▸ Assignment
Keep only the lines of the material below that contain the word "agent". Copy those lines.

▸ Data to examine

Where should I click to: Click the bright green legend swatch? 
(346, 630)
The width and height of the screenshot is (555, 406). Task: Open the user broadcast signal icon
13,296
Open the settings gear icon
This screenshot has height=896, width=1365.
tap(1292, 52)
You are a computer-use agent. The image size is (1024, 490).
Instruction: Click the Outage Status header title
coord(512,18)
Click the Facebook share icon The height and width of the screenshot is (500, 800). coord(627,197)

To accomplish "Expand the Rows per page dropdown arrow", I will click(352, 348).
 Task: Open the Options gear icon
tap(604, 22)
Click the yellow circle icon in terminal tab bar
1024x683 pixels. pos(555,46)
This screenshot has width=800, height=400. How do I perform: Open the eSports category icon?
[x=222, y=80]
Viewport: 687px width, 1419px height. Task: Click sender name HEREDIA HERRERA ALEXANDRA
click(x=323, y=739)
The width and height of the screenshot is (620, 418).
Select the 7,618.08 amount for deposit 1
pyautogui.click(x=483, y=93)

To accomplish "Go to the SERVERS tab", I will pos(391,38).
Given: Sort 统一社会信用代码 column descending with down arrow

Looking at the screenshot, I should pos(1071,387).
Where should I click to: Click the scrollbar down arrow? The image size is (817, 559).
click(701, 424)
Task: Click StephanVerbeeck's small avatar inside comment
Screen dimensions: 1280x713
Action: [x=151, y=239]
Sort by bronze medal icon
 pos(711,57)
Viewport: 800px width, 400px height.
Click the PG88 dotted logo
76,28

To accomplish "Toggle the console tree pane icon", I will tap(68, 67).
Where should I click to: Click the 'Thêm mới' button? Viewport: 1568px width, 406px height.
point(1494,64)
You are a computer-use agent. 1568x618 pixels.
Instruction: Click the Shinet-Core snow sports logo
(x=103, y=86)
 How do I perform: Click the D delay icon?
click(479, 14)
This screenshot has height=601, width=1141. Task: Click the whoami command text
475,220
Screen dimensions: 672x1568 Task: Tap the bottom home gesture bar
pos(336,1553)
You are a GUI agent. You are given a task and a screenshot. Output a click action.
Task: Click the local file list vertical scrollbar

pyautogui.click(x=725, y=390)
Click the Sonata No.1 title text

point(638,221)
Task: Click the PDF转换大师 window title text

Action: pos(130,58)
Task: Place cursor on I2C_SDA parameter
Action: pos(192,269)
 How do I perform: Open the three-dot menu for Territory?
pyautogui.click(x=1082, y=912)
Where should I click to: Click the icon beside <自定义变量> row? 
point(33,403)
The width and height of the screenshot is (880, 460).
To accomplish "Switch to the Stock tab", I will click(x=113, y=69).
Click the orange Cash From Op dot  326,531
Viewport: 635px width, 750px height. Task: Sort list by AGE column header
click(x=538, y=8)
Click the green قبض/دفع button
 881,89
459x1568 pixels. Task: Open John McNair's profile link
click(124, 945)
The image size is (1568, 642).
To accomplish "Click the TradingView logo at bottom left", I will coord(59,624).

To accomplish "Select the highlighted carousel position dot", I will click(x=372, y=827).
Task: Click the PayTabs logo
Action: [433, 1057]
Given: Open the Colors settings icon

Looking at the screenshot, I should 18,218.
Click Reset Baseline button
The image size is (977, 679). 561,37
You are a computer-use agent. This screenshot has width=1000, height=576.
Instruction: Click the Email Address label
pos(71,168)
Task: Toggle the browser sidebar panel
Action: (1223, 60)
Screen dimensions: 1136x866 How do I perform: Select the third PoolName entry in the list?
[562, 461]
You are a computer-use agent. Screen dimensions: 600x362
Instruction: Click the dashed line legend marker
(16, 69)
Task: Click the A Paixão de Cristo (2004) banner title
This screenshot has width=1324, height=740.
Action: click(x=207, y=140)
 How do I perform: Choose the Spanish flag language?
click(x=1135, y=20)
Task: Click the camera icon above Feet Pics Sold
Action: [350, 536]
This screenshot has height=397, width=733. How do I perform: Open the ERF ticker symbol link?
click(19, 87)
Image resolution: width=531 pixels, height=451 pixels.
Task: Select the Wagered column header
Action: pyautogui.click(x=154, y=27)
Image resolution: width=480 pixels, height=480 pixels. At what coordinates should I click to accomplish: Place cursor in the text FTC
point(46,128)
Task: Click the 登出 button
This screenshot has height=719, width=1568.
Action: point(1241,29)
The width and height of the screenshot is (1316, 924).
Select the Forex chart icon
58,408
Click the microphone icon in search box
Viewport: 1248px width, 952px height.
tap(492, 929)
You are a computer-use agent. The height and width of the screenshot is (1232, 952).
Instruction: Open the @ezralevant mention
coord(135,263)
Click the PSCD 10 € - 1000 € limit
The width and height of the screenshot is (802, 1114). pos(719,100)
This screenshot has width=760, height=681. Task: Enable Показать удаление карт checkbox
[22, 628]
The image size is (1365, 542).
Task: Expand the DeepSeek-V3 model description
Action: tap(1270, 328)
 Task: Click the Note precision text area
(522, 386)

▸ Answer section
You are a computer-use agent. The image size is (1024, 490).
You are a computer-use agent. 1568x618 pixels.
You are a GUI agent. You are given a task and a screenshot. Output a click action.
You are a computer-use agent. This screenshot has width=1000, height=576.
You are a computer-use agent. Screen dimensions: 600x362
You are a computer-use agent. The height and width of the screenshot is (1232, 952).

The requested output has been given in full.